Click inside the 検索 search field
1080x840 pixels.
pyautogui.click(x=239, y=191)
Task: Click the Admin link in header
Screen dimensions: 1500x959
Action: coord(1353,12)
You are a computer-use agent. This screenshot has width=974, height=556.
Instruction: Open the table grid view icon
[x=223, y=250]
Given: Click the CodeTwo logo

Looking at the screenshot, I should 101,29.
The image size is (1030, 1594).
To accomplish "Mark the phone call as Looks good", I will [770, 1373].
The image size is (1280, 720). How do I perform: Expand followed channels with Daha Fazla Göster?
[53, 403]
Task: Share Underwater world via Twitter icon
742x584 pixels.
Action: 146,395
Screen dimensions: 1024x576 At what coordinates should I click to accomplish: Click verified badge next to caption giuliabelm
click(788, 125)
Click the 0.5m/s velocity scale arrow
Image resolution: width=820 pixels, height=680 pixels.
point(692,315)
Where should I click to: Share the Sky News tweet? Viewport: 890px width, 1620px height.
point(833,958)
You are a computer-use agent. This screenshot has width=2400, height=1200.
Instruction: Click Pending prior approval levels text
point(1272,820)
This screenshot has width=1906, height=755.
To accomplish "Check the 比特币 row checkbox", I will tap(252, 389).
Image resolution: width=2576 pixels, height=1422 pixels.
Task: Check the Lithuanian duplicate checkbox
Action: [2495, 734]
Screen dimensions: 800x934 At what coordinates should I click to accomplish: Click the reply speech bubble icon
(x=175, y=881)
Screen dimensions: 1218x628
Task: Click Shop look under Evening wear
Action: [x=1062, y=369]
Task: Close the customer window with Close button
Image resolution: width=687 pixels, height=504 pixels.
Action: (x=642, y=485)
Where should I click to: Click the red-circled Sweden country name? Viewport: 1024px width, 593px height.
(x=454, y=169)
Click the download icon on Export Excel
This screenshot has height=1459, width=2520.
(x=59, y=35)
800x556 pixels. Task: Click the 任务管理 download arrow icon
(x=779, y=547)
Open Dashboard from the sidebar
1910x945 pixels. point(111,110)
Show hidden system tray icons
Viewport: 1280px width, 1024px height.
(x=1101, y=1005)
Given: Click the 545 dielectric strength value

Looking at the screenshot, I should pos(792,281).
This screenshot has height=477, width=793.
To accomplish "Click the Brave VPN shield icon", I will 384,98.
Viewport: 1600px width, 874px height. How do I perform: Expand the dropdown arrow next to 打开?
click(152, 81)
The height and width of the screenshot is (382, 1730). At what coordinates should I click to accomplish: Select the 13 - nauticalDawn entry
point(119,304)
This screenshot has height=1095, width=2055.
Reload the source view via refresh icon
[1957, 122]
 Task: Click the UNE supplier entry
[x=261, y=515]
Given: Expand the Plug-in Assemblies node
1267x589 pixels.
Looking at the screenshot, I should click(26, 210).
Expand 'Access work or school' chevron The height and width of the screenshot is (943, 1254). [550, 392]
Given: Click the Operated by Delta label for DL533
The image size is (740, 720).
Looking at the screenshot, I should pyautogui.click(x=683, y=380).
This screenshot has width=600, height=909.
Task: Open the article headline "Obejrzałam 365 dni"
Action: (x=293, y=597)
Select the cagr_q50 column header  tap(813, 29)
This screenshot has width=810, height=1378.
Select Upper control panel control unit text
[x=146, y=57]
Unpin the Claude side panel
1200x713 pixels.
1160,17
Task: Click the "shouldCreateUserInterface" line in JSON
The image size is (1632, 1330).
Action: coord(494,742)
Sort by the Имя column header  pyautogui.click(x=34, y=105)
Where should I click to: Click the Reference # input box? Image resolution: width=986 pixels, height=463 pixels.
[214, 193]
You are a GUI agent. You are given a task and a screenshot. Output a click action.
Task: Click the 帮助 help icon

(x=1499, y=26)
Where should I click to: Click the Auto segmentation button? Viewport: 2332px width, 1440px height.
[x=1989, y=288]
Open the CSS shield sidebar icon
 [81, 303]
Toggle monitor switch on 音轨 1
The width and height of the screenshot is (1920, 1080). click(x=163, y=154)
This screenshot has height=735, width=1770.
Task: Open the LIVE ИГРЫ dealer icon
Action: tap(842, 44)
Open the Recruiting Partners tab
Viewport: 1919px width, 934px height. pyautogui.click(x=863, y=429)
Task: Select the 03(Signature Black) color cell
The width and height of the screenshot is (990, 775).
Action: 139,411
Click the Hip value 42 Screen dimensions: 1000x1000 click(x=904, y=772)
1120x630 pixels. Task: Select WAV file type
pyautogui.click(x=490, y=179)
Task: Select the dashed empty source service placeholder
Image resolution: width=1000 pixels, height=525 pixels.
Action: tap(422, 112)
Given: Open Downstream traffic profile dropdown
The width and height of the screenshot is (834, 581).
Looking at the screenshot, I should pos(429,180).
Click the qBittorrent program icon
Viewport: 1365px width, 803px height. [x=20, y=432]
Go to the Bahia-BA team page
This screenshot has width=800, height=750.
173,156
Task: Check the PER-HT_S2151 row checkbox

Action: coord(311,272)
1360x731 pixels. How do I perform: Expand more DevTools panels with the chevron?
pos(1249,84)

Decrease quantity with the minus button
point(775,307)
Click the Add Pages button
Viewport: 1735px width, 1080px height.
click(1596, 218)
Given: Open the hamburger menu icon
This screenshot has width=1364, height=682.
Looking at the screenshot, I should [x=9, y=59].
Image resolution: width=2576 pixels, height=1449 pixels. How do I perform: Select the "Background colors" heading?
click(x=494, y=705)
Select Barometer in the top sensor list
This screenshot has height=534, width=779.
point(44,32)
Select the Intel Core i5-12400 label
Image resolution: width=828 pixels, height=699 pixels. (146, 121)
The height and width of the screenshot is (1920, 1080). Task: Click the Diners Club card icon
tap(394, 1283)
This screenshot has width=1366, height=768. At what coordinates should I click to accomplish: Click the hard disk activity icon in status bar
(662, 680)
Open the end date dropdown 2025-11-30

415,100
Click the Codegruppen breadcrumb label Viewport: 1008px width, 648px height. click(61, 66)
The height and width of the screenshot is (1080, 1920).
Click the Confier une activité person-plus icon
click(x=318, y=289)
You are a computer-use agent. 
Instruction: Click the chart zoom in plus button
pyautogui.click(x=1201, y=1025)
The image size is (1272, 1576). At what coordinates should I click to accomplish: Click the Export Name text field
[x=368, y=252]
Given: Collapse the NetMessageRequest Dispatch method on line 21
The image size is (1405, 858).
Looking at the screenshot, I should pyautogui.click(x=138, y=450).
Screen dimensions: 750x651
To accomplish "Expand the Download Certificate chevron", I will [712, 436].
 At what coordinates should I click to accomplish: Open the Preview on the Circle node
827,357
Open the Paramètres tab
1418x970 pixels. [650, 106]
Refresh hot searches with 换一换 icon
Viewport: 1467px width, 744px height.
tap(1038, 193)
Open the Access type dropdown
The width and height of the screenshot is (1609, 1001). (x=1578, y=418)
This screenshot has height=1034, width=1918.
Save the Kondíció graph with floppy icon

==================================================

▸ ЦЕЛЬ ЗАДАНИЯ: Перепишите все приведенные выше данные дословно, строка за строкой, ничего не меняя.

▸ ПРАВИЛЬНЫЙ ОТВЕТ:
Click inside the 検索 search field
1080x840 pixels.
pyautogui.click(x=239, y=191)
Task: Click the Admin link in header
Screen dimensions: 1500x959
Action: coord(1353,12)
You are a computer-use agent. This screenshot has width=974, height=556.
Instruction: Open the table grid view icon
[x=223, y=250]
Given: Click the CodeTwo logo

Looking at the screenshot, I should 101,29.
The image size is (1030, 1594).
To accomplish "Mark the phone call as Looks good", I will [770, 1373].
The image size is (1280, 720). How do I perform: Expand followed channels with Daha Fazla Göster?
[53, 403]
Task: Share Underwater world via Twitter icon
742x584 pixels.
Action: 146,395
Screen dimensions: 1024x576 At what coordinates should I click to accomplish: Click verified badge next to caption giuliabelm
click(788, 125)
Click the 0.5m/s velocity scale arrow
Image resolution: width=820 pixels, height=680 pixels.
point(692,315)
Where should I click to: Share the Sky News tweet? Viewport: 890px width, 1620px height.
point(833,958)
You are a computer-use agent. This screenshot has width=2400, height=1200.
Instruction: Click Pending prior approval levels text
point(1272,820)
This screenshot has width=1906, height=755.
To accomplish "Check the 比特币 row checkbox", I will tap(252, 389).
Image resolution: width=2576 pixels, height=1422 pixels.
Task: Check the Lithuanian duplicate checkbox
Action: [2495, 734]
Screen dimensions: 800x934 At what coordinates should I click to accomplish: Click the reply speech bubble icon
(x=175, y=881)
Screen dimensions: 1218x628
Task: Click Shop look under Evening wear
Action: [x=1062, y=369]
Task: Close the customer window with Close button
Image resolution: width=687 pixels, height=504 pixels.
Action: (x=642, y=485)
Where should I click to: Click the red-circled Sweden country name? Viewport: 1024px width, 593px height.
(x=454, y=169)
Click the download icon on Export Excel
This screenshot has height=1459, width=2520.
(x=59, y=35)
800x556 pixels. Task: Click the 任务管理 download arrow icon
(x=779, y=547)
Open Dashboard from the sidebar
1910x945 pixels. point(111,110)
Show hidden system tray icons
Viewport: 1280px width, 1024px height.
(x=1101, y=1005)
Given: Click the 545 dielectric strength value

Looking at the screenshot, I should pos(792,281).
This screenshot has height=477, width=793.
To accomplish "Click the Brave VPN shield icon", I will 384,98.
Viewport: 1600px width, 874px height. How do I perform: Expand the dropdown arrow next to 打开?
click(152, 81)
The height and width of the screenshot is (382, 1730). At what coordinates should I click to accomplish: Select the 13 - nauticalDawn entry
point(119,304)
This screenshot has height=1095, width=2055.
Reload the source view via refresh icon
[1957, 122]
 Task: Click the UNE supplier entry
[x=261, y=515]
Given: Expand the Plug-in Assemblies node
1267x589 pixels.
Looking at the screenshot, I should click(26, 210).
Expand 'Access work or school' chevron The height and width of the screenshot is (943, 1254). [550, 392]
Given: Click the Operated by Delta label for DL533
The image size is (740, 720).
Looking at the screenshot, I should pyautogui.click(x=683, y=380).
This screenshot has width=600, height=909.
Task: Open the article headline "Obejrzałam 365 dni"
Action: (x=293, y=597)
Select the cagr_q50 column header  tap(813, 29)
This screenshot has width=810, height=1378.
Select Upper control panel control unit text
[x=146, y=57]
Unpin the Claude side panel
1200x713 pixels.
1160,17
Task: Click the "shouldCreateUserInterface" line in JSON
The image size is (1632, 1330).
Action: coord(494,742)
Sort by the Имя column header  pyautogui.click(x=34, y=105)
Where should I click to: Click the Reference # input box? Image resolution: width=986 pixels, height=463 pixels.
[214, 193]
You are a GUI agent. You are given a task and a screenshot. Output a click action.
Task: Click the 帮助 help icon

(x=1499, y=26)
Where should I click to: Click the Auto segmentation button? Viewport: 2332px width, 1440px height.
[x=1989, y=288]
Open the CSS shield sidebar icon
 [81, 303]
Toggle monitor switch on 音轨 1
The width and height of the screenshot is (1920, 1080). click(x=163, y=154)
This screenshot has height=735, width=1770.
Task: Open the LIVE ИГРЫ dealer icon
Action: tap(842, 44)
Open the Recruiting Partners tab
Viewport: 1919px width, 934px height. pyautogui.click(x=863, y=429)
Task: Select the 03(Signature Black) color cell
The width and height of the screenshot is (990, 775).
Action: 139,411
Click the Hip value 42 Screen dimensions: 1000x1000 click(x=904, y=772)
1120x630 pixels. Task: Select WAV file type
pyautogui.click(x=490, y=179)
Task: Select the dashed empty source service placeholder
Image resolution: width=1000 pixels, height=525 pixels.
Action: tap(422, 112)
Given: Open Downstream traffic profile dropdown
The width and height of the screenshot is (834, 581).
Looking at the screenshot, I should pos(429,180).
Click the qBittorrent program icon
Viewport: 1365px width, 803px height. [x=20, y=432]
Go to the Bahia-BA team page
This screenshot has width=800, height=750.
173,156
Task: Check the PER-HT_S2151 row checkbox

Action: coord(311,272)
1360x731 pixels. How do I perform: Expand more DevTools panels with the chevron?
pos(1249,84)

Decrease quantity with the minus button
point(775,307)
Click the Add Pages button
Viewport: 1735px width, 1080px height.
click(1596, 218)
Given: Open the hamburger menu icon
This screenshot has width=1364, height=682.
Looking at the screenshot, I should [x=9, y=59].
Image resolution: width=2576 pixels, height=1449 pixels. How do I perform: Select the "Background colors" heading?
click(x=494, y=705)
Select Barometer in the top sensor list
This screenshot has height=534, width=779.
point(44,32)
Select the Intel Core i5-12400 label
Image resolution: width=828 pixels, height=699 pixels. (146, 121)
The height and width of the screenshot is (1920, 1080). Task: Click the Diners Club card icon
tap(394, 1283)
This screenshot has width=1366, height=768. At what coordinates should I click to accomplish: Click the hard disk activity icon in status bar
(662, 680)
Open the end date dropdown 2025-11-30

415,100
Click the Codegruppen breadcrumb label Viewport: 1008px width, 648px height. click(61, 66)
The height and width of the screenshot is (1080, 1920).
Click the Confier une activité person-plus icon
click(x=318, y=289)
You are a computer-use agent. 
Instruction: Click the chart zoom in plus button
pyautogui.click(x=1201, y=1025)
The image size is (1272, 1576). At what coordinates should I click to accomplish: Click the Export Name text field
[x=368, y=252]
Given: Collapse the NetMessageRequest Dispatch method on line 21
The image size is (1405, 858).
Looking at the screenshot, I should pyautogui.click(x=138, y=450).
Screen dimensions: 750x651
To accomplish "Expand the Download Certificate chevron", I will [712, 436].
 At what coordinates should I click to accomplish: Open the Preview on the Circle node
827,357
Open the Paramètres tab
1418x970 pixels. [650, 106]
Refresh hot searches with 换一换 icon
Viewport: 1467px width, 744px height.
tap(1038, 193)
Open the Access type dropdown
The width and height of the screenshot is (1609, 1001). (x=1578, y=418)
This screenshot has height=1034, width=1918.
Save the Kondíció graph with floppy icon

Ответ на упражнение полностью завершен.